Harping on the yuan will help nobody
Fu Mengzi
In the initial days of Barack Obama's presidency, China-US relations progressed smoothly. But a series of unfriendly actions by the US since the beginning of this year have soured bilateral ties. Now the Strategic and Economic Dialogue (S&ED), which begins in Beijing on Monday, gives the two countries a chance to reduce friction and expand their areas of agreement.
It would be better to keep in mind that the meeting is being held under some unprecedented circumstances. Major economies seem to have rebounded after weathering the unprecedented global financial crisis. Thanks to the relatively fast growth China is likely to replace Japan as the world's second largest economy. And the US economy has seen a better-than-expected recovery with a remarkable 3.2 percent year-on-year growth in the first quarter of this year.
But despite the recovery, America's financial situation is far from optimistic and unemployment in the country is still high. In fact, the jobless rate in the US rose to 10 percent in April. This, with domestic political pressure, has forced the Obama administration to resort to trade protectionism. Making matters more complicated is the Greek debt crisis that threatens to rock the European Union (EU) as well as the international financial markets.
Third, the G20 summit, scheduled for June, is expected to put global rebalancing in the post-global economic crisis era high on its agenda. The important topics to be discussed would be how to end trade protectionism, strengthen financial supervision, deal with global challenges and promote cooperation among developed and developing countries.
Though the S&ED is of strategic, comprehensive and long-term significance for China and the US, the American delegation would hope it centers on the revaluation of the yuan. US Treasury Secretary Tim Geithner is different from his predecessor, who under George W. Bush used prudent words to describe China's foreign exchange rate regime. As soon as he assumed office, Geithner called China a currency manipulator, sparking fierce arguments between the two countries. Though Geithner softened his position later, he has rarely spoken about China without mentioning the yuan exchange rate.
By holding hearings, the US Congress, too, is prompting the White House to pressure China to revaluate the yuan. Washington has deferred the publication of a Treasury report, originally scheduled for April. The postponement of the report, which in all probability calls China a currency manipulator, is meant to create soft pressure on Beijing and make it agree at the meeting to revaluate the yuan.

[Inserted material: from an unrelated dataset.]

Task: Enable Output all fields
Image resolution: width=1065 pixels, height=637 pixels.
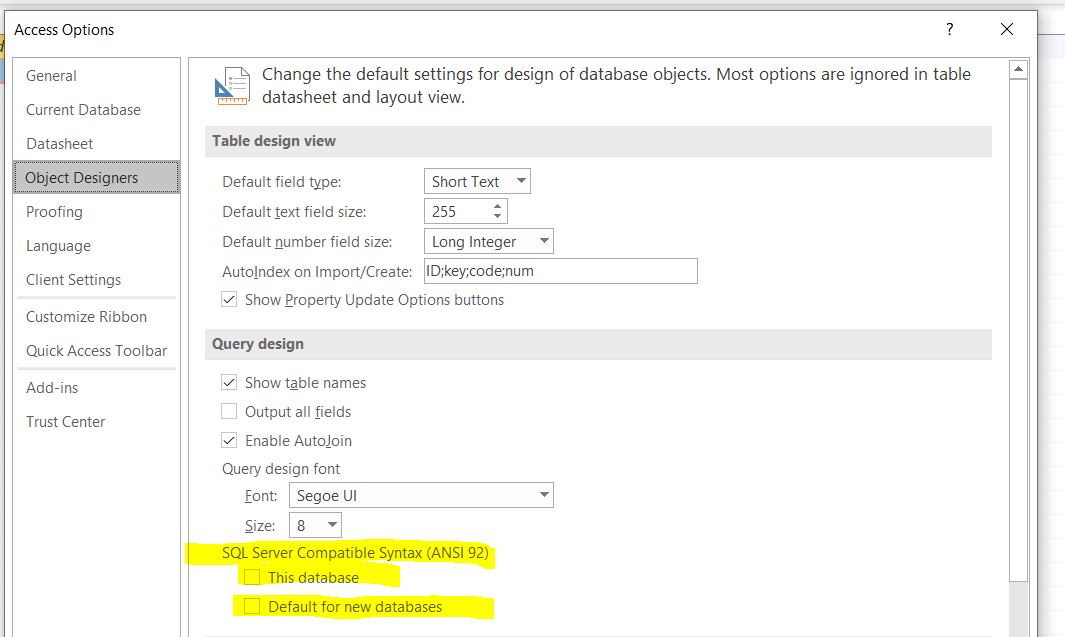Action: pyautogui.click(x=230, y=412)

For years, the US has attributed its trade deficit to the allegedly undervalued yuan. And the current global imbalance, which in no way can be blamed on a single country's exchange rate regime, gives the US a chance to incite worldwide attacks on China.
The US-led international pressure on China to revaluate its currency will undoubtedly put the yuan under the spotlight at the Beijing meeting. The fact is that the yuan's exchange rate against US dollar has hit a new high in almost eight months, and the euro's exchange rate against it has dropped by 10 percent. This means the yuan has risen against the dollar and euro both. But still, the US wants more.

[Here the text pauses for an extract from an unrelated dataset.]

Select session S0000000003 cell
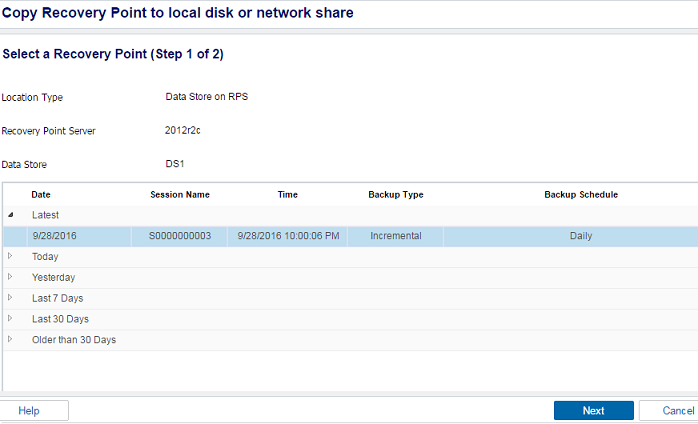This screenshot has width=698, height=424. tap(180, 236)
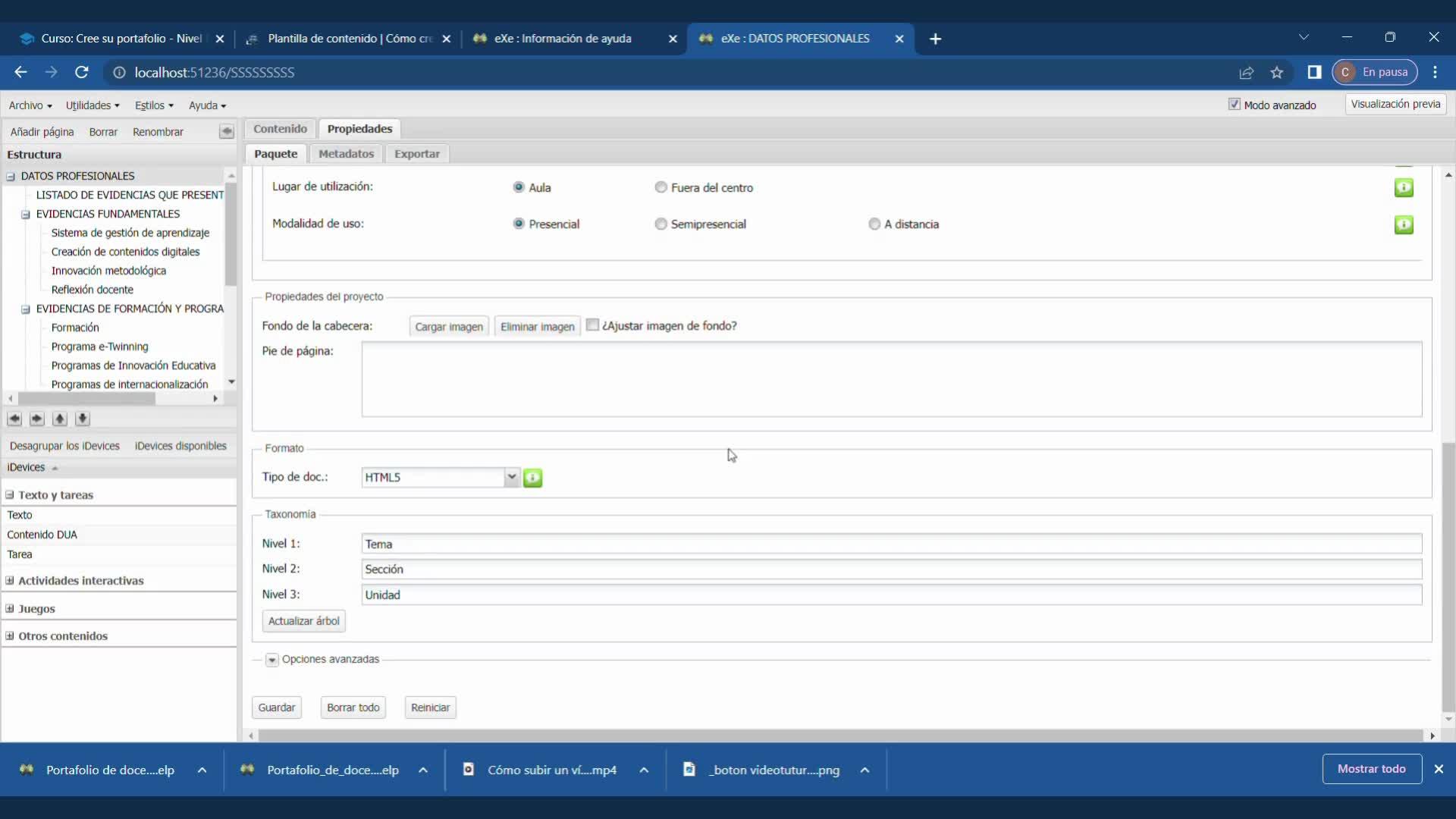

Some experts have warned that a big one-time jump in the yuan's value will throw a lot of people out of jobs in China's export-oriented manufacturing industries and slow down its economic development, which in turn will harm the global economic recovery. And that will not create jobs in the US.
The US should learn from the Japanese example. Even 10 years after the value of the Japanese currency was raised dramatically against the US dollar, no remarkable decline in Tokyo's trade surplus with Washington was seen. Japan's trade surplus with the US has not changed; it has just been dwarfed by China's even larger trade surplus.

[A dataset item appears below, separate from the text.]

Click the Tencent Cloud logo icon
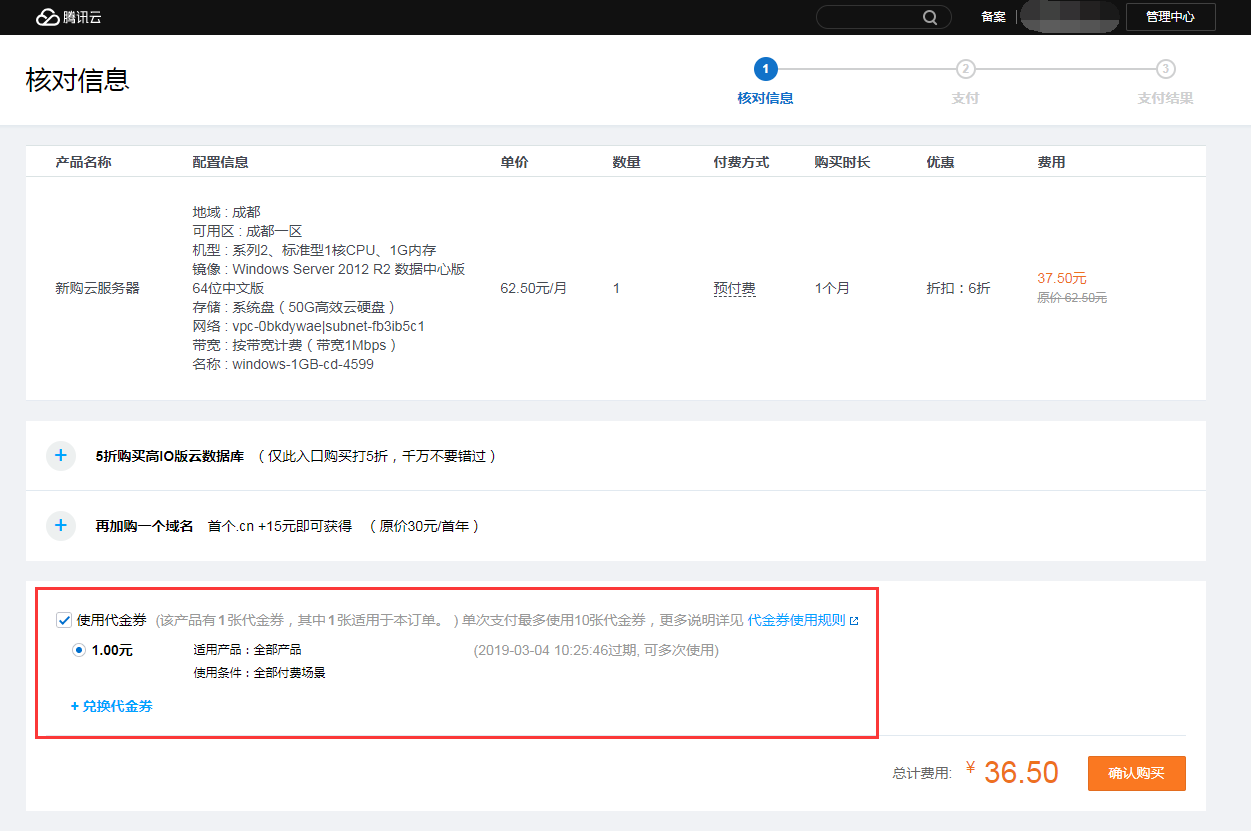pyautogui.click(x=47, y=17)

The root of the international economic imbalance is the dislocation of the US domestic macro-economic policy, the imbalance between spending and savings, overly loose monetary policy and rampant financial speculation without proper supervision.
The currency of a rising economy like China can be expected to rise. But when and how it should increase in value is the sovereign right of that country. The pressure on export competitiveness and severe domestic employment situation made China decide that the yuan would not follow the Japanese yen's example of dramatic revaluation. Hence, the gradualist approach it has followed since 2005, that is, a flexible and managed floating exchange rate regime, would be a proper policy option for China.
In the long run, China could adjust the yuan's peg to the US dollar. With diversification of international currencies, the yuan's peg to the US dollar could be replaced by pegging it to a basket of currencies. This way, the marketization and internationalization of the yuan will move forward progressively.
The S&ED has a broad agenda, including economic issues and security matters, and it is unreasonable to force it to revolve around the revaluation of the yuan on the pretext that it would help reduce trade imbalance between the two countries. The Beijing meeting is of great importance to the two countries, because bilateral trade is expected to proceed with increasing interdependence, but it would be unrealistic for China to meet the needs of the US at its own great expense.
The S&ED should be a channel of communication and cooperation, seeking mutually beneficial results, rather than a forum to put pressure unilaterally. This is where the future of the dialogue lies, and the Chinese government and public will fully support such kind of dialogue.
Besides bilateral economic and trade cooperation, the dialogue will also cover issues such as global economic rebalancing, intellectual property protection, clean and new energy development, and security. Over-emphasis on the revaluation of the yuan will trivialize the agenda and, subsequently, thwart bilateral cooperation in other important issues.